He is a forgotten hero of the deadly Antarctic expeditions of the early 20th Century.
Before Shackleton and Scott, there was William Speirs Bruce, an Edinburgh scientist with a personality “as prickly as a thistle”.
By 1900, he had been to the North Pole three times and the South Pole once, and in 1902 he led a Scottish team to the Antarctic, where he set up a weather station on the South Orkney Islands that is still in use today. Yet he was snubbed for a prestigious Polar Medal and became a broken, bitter man, with his exploits all but overlooked by the time of his death in 1921, aged just 54.
Now, historian and maritime enthusiast Nicola Wright is mounting a drive to win Bruce his rightful place as one of the great Scots of the Antarctic.
She believes the reason his name and achievements have been lost to history is because his expedition was so successful.
“No one died a tragic death, no one became stuck – even the dog, Russ, survived. The public was hungry for tales of disaster and heroism so, because this one was a success, it wasn’t a great story to tell,” explained Nicola.
“He was a really difficult figure. He was awkward and rubbed people up the wrong way. Unlike Shackleton, who was a great charmer and entertainer, Bruce didn’t like crowds or public speaking. He was a scientist who wanted to produce volumes of research, and that’s what he did. It’s been suggested he might have been on the autism spectrum, which fits in with his personality.”
Born in London to a Scottish physician father and Welsh mother, Bruce was studying medicine when he visited Edinburgh in 1887 for two vacation courses covering subjects such as botany and geology. Falling in love with the city and the course work, he switched his studies permanently to the Scottish capital.

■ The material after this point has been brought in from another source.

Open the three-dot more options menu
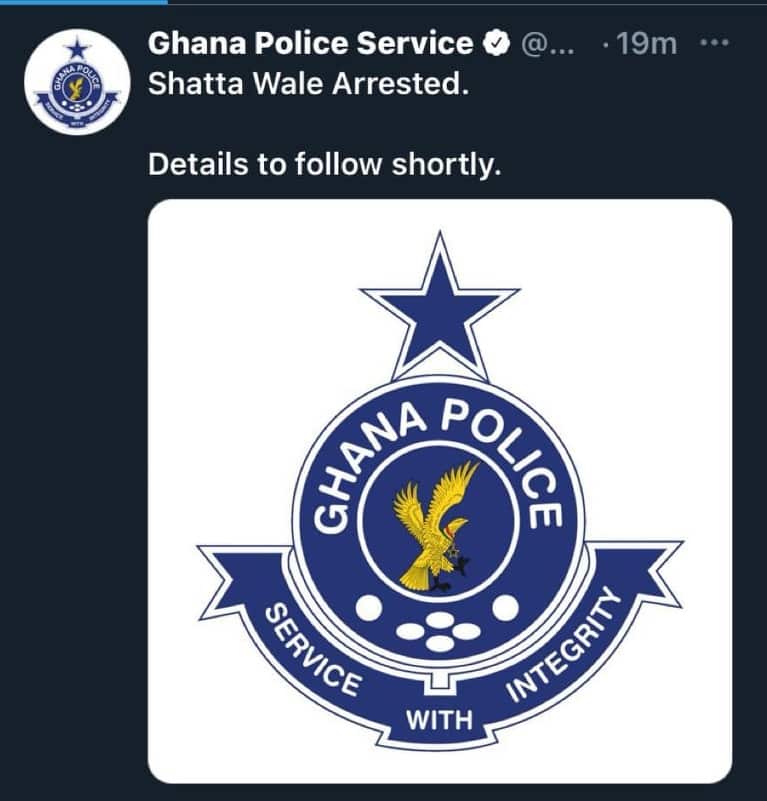The height and width of the screenshot is (801, 767). click(x=714, y=43)
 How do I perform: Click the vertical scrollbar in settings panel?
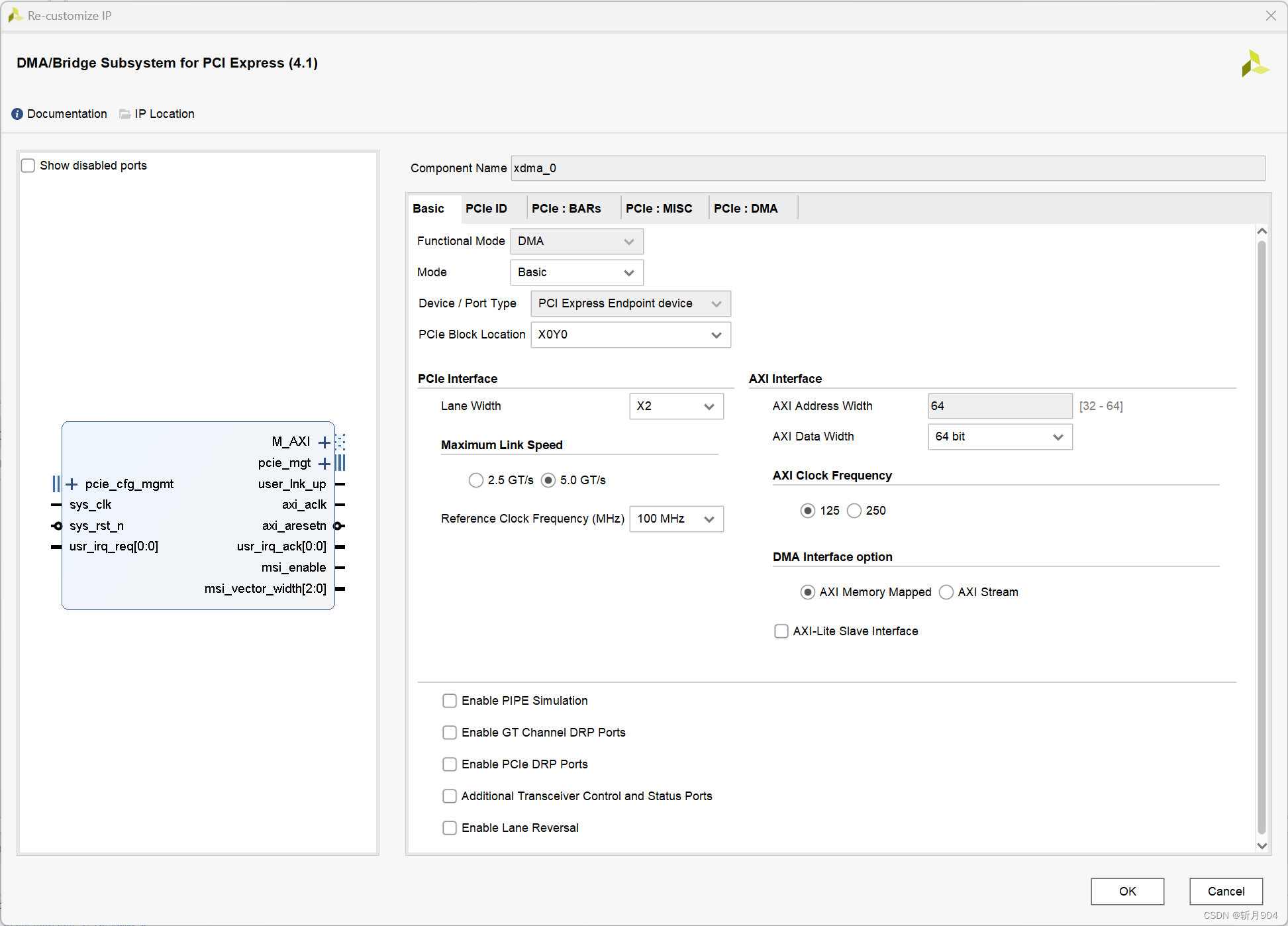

In 1892, he was recommended for the Dundee Whaling Expedition to the Antarctic, the first of a series of trips he made to the North and South Poles over the next decade.

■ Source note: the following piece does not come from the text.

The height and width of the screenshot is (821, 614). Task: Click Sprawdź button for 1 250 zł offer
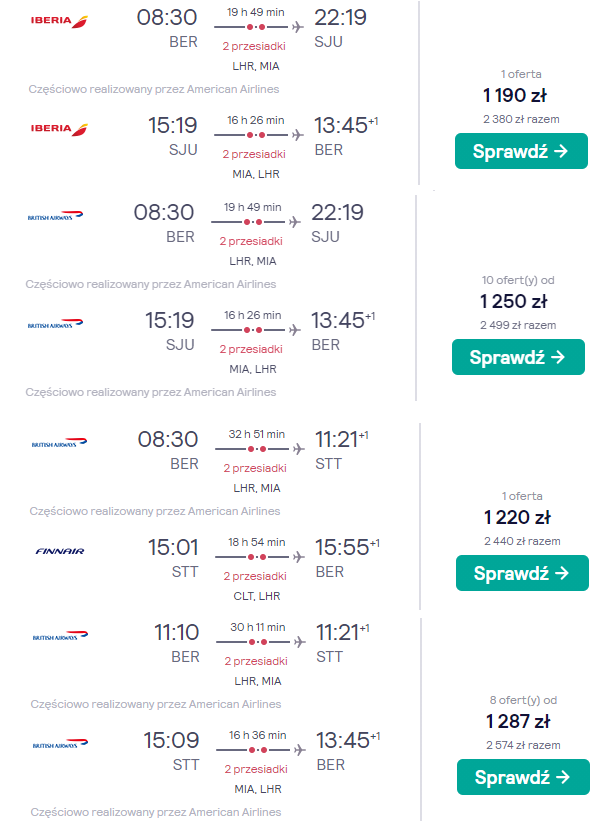(518, 357)
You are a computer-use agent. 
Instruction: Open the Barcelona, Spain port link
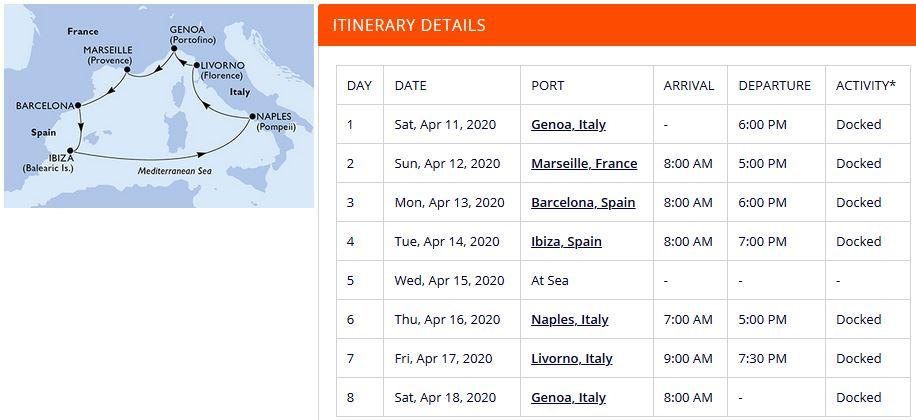click(x=583, y=203)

Bruce clashed with The Royal Geographic Society’s Sir Clements Markham, who was planning the National Antarctic Expedition, which would eventually become the Discovery voyage. Feeling snubbed that he wasn’t chosen to be part of the staff, despite having more experience than Robert Falcon Scott, Bruce instead organised a Scottish National Antarctic Expedition, which further raised the ire of Markham.

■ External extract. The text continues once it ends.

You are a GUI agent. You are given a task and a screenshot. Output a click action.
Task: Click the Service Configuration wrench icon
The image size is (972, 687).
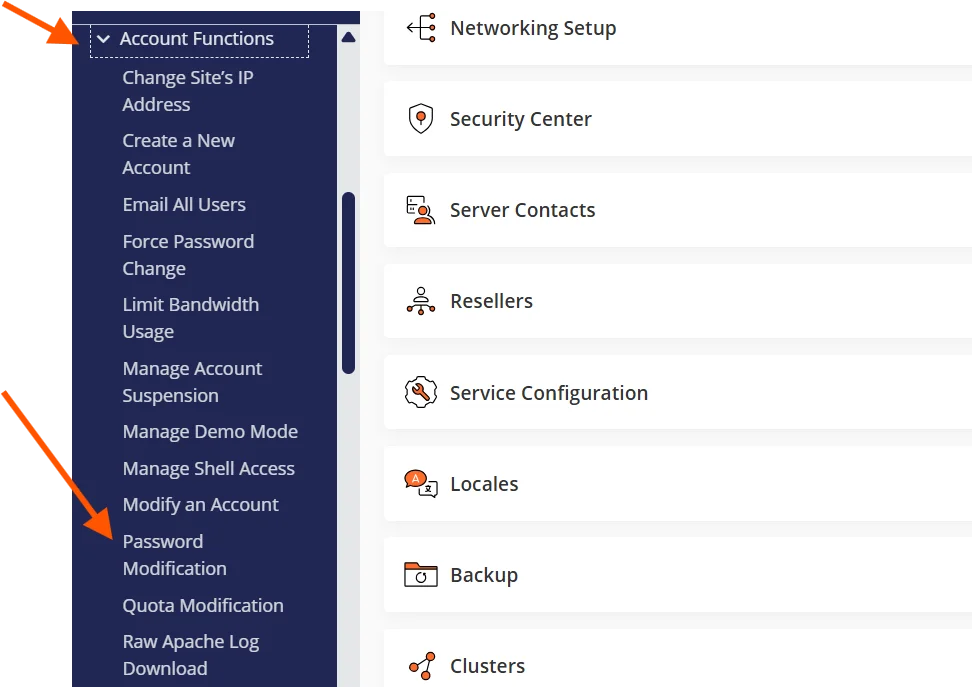tap(421, 392)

Nicola continued: “The Royal Scottish Geographic Society provided funds, as did the Coats, a wealthy manufacturing family in Paisley. He also received money from the Scottish public. The snub had fuelled his nationalism and it caught the people’s attention.”
He set sail from Troon on November, 1902, on the Scotia, a Norwegian whaler he’d transformed into a research ship.
“He took with him six scientists – five of whom were Scottish – and a 26-man all-Scottish crew,” Nicola said. “They all got on really well. There were no fall-outs, from what I can gather. Nobody went mad. One person died, the engineer, but it was from heart failure rather than a tragic accident. Again, none of this makes for a juicy story.
“He was at his best in this type of situation. He was known as The Boss and, while everyone agreed Bruce was difficult to get to know, they all really cared about him.”
They set up a permanent weather station on the South Orkney Islands and Bruce reached an agreement for Argentina to control it, which the South American country continues to do today.
Alongside the weather station, perhaps the most enduring part of the trip comes in the form of a famous photograph, which showed a piper, Gilbert Kerr, in full Highland dress, standing beside a penguin, which had to be tethered to keep it in place for the purposes of the picture.
“The Scotia returned in 1904 and Bruce set up the Scottish Oceanographic Laboratory, a ramshackle building next to the Surgeons’ Hall where he stored the specimens he’d gathered,” Nicola continued. “He hoped to fund another exhibition, but that didn’t happen, and the polar medal snub was a big issue for him.
“The last 10 years of his life were quite sad. He was forced to close the lab because of a lack of money, his marriage broke down, and he had a mental and physical collapse. By the time of his death he was almost a forgotten figure.”
Nicola, who is a professional storyteller in addition to working at the Trinity House Maritime Museum in Leith, hopes to bring Bruce back to public consciousness. She has written a show, Scots In The Antarctic: A Tale With Penguins, Pipers And A Dog Named Russ, which she will perform at the Scottish International Storytelling Festival, which begins this week.
The Edinburgh festival will present a series of live and virtual events between Saturday and Halloween, with a focus on nautical-themed stories to celebrate Scotland’s Year of Coasts and Waters.
Nicola added: “I was asked in February to come up with a show about Bruce, who I wasn’t aware of at the time. He became my lockdown companion and I threw myself into research.
“He was a man ahead of his time. Today we are very much about science and looking at climate change, and that was him all over – he was much more concerned about the science and setting up weather stations than being the first man to plant a flag.
“He was also co-founder of Edinburgh Zoo and founder of the Scottish Ski Club. Scientists respected him, as did fellow explorers, but his personality worked against him and he was forgotten. Hopefully this can be the start of changing that, because he has an important story and is someone who needs to be known.”